How boring are you, if you only like talking about the same stuff that you always talk about, to people you already know.
Fucking pathetic.
“If you think about it, you probably already know what makes phone calls more difficult. “I can only hear your voice, I can’t see your face, I can’t see your facial expressions, I can’t see your body language, I can’t see any gestures,” says Kinsella. “I’m fully reliant on your voice to give me cues and to explain where it is that you’re coming from, what it is that you’re trying to communicate with me. Face-to-face its easier to read between the lines and get a clearer sense of what you’re trying to communicate that perhaps you aren’t saying in words … When we’re talking to somebody we build a relationship with them quite quickly. If a person is awkward or nervous, often the other person will pick up on that and smile, nod, offer encouragement through their facial expressions or body language, and that can help to make somebody feel more comfortable. That’s very difficult to do on the phone … It’s synchronous, you have to respond immediately, you can’t just say nothing for half an hour.”
“… that you aren’t saying in words”. Fuck me. The whole point of a phone call is that it is a verbal medium. “Words” are the point!
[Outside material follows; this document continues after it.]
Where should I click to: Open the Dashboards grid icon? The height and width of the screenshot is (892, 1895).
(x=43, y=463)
Being on a voice call forces you to cut out the passive aggressive shrugs and silences, the poisonous euphemisms, and the deliberately-leaving-things-unsaid-and-expecting-the-other-person-to-mind-read bullshit. You’re obliged to be cheerful, frank and articulate. If you can’t manage that, in my view, you’re intellectually and socially inadequate, and in need of remedial educational and psychological attention.
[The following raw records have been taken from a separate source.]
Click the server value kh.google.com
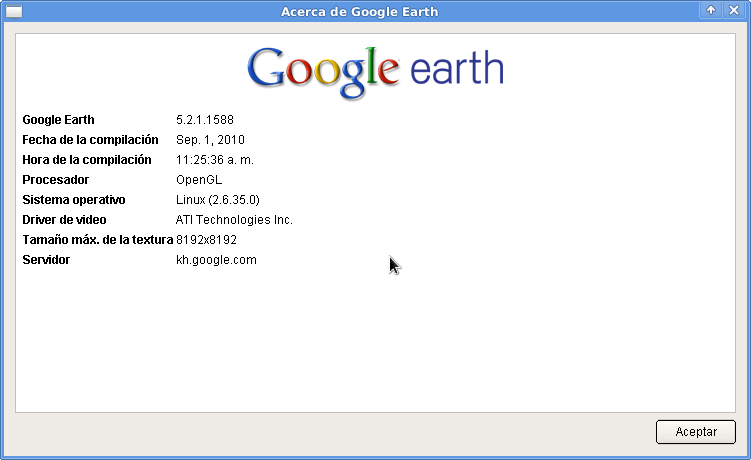The width and height of the screenshot is (751, 460). pyautogui.click(x=216, y=260)
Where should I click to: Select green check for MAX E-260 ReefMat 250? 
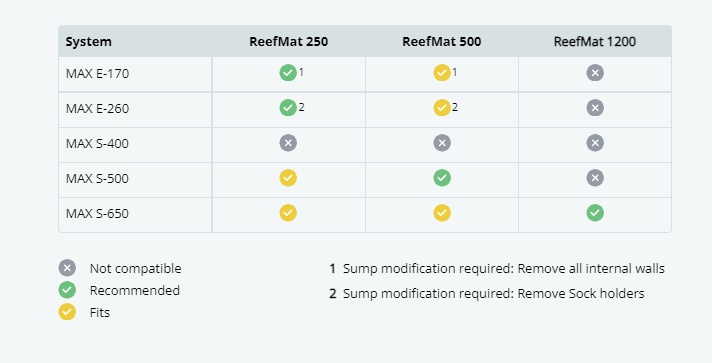pyautogui.click(x=288, y=108)
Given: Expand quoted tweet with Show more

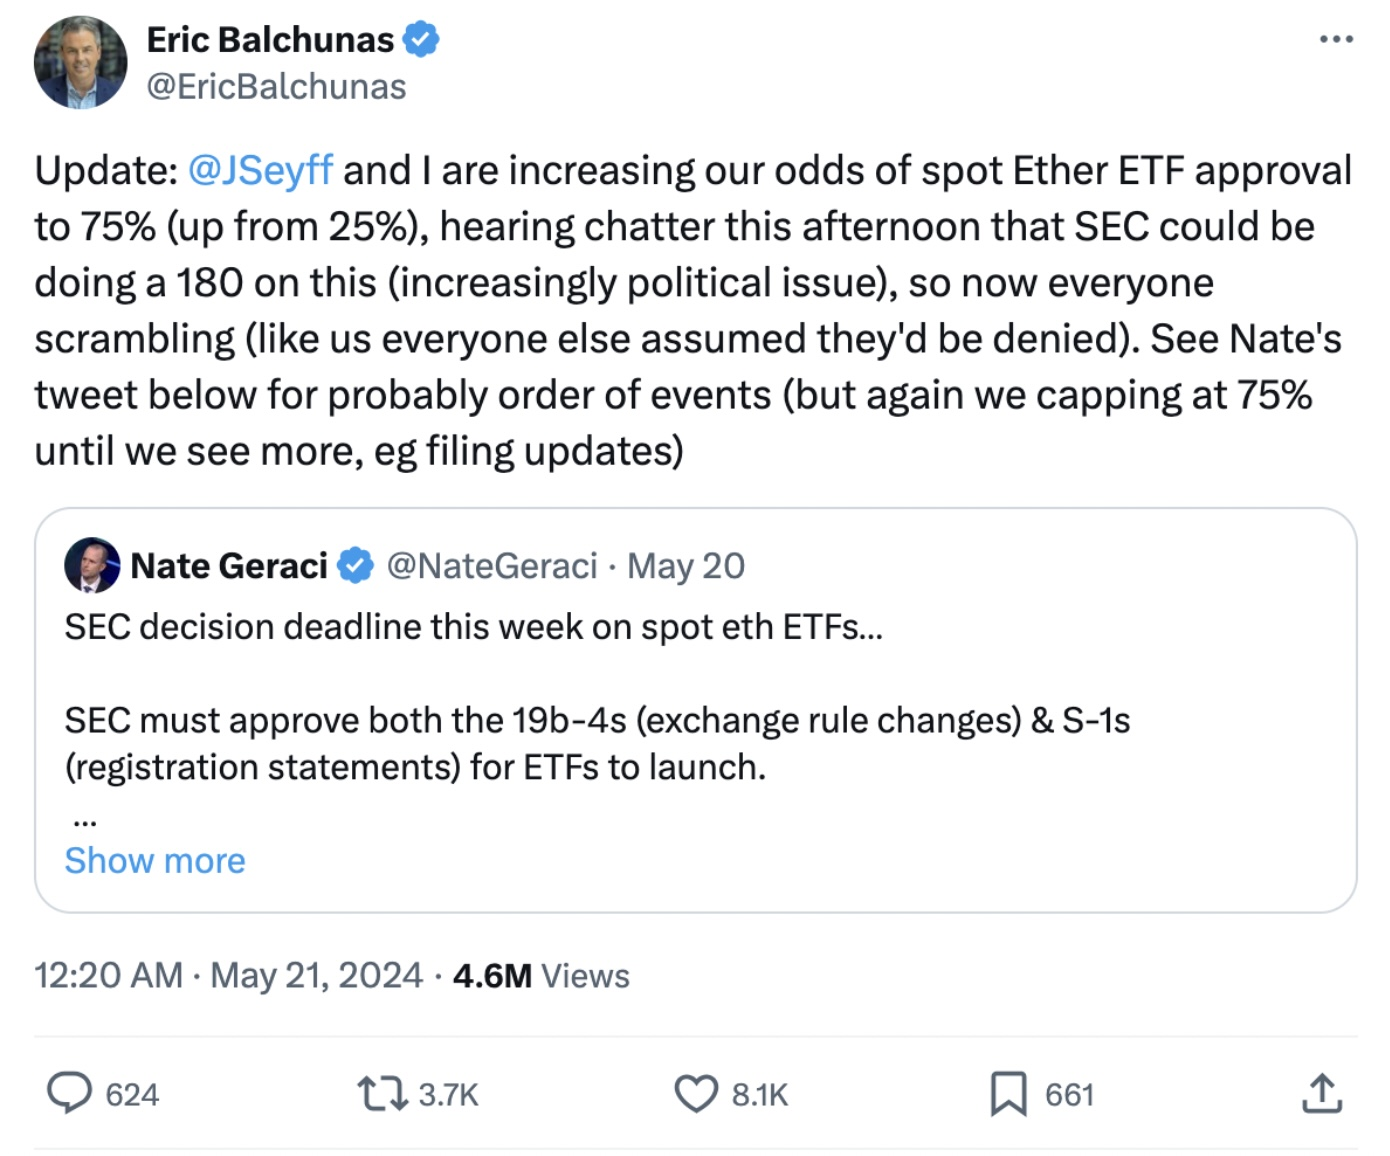Looking at the screenshot, I should (155, 861).
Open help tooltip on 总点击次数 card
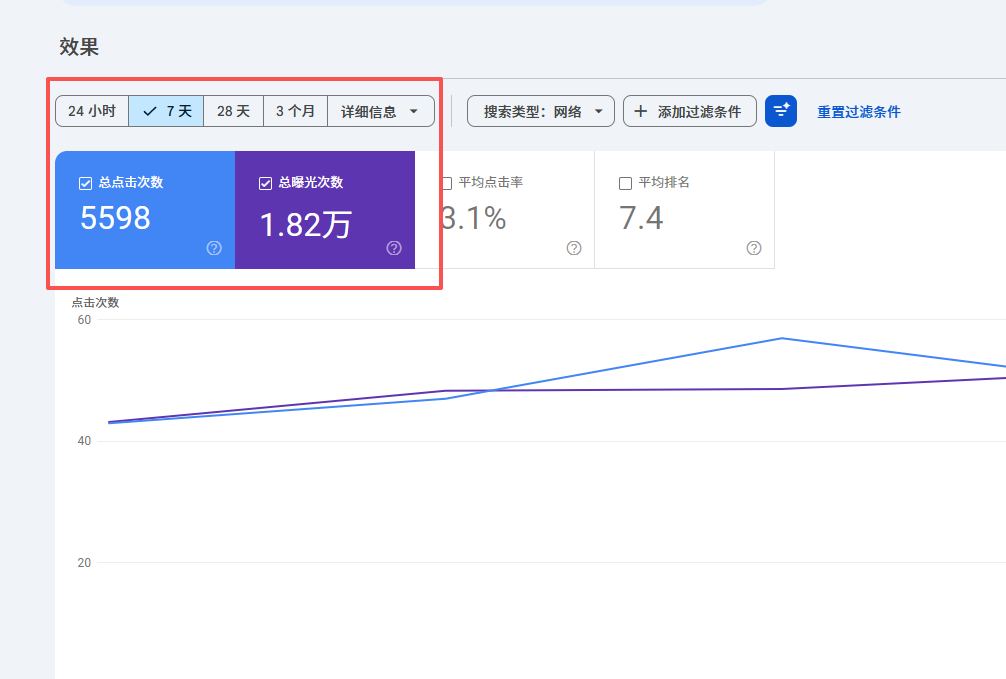1006x679 pixels. pos(213,248)
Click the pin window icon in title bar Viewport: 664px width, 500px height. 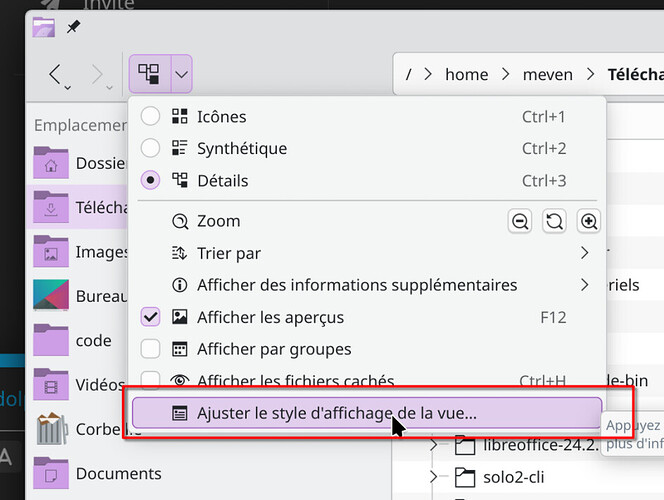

“Being on the phone can be an intense experience. We can become very conscious of how we sound, thinking about whether the other person understanding what we’re trying to communicate, says Kinsella. “Human beings, we want to feel a sense of belonging, a sense of connection with other people. We don’t want to be left out, we also want to have a positive feeling about ourselves, we don’t want to be judged negatively by other people.”
Oh here we fucking go. The writer has as good as admitted that the millennial problem is unbridled narcissism and an unwillingness to focus on the other person’s informational or social requirements. Whether you’re imparting information, or having some banter, it should be driven by a focus on the other person. But if you’re obsessing about yourself and how you might come across, I’m sorry, you’re a selfish, self-obsessed, po-faced bore. It’s OK to be that self-conscious for a period in your early teens perhaps, but to posit this short-lived developmental awkwardness as a reason why telephone calls are difficult and “intense” for everyone is worrying.
“There’s always moral panics around new technology anyway. Most people adapt and learn how to use them really well,” Holohan says.”
I’m not panicked at all. I just feel sorry for them.
And here’s Feargal Sharkey, wondering, since you have his number, “why don’t you use it“?
Sadly, nowadays, the answer to that particular question would be that the would-be caller is scared to call, and in any event has convinced herself that to do so would be unpardonably intrusive.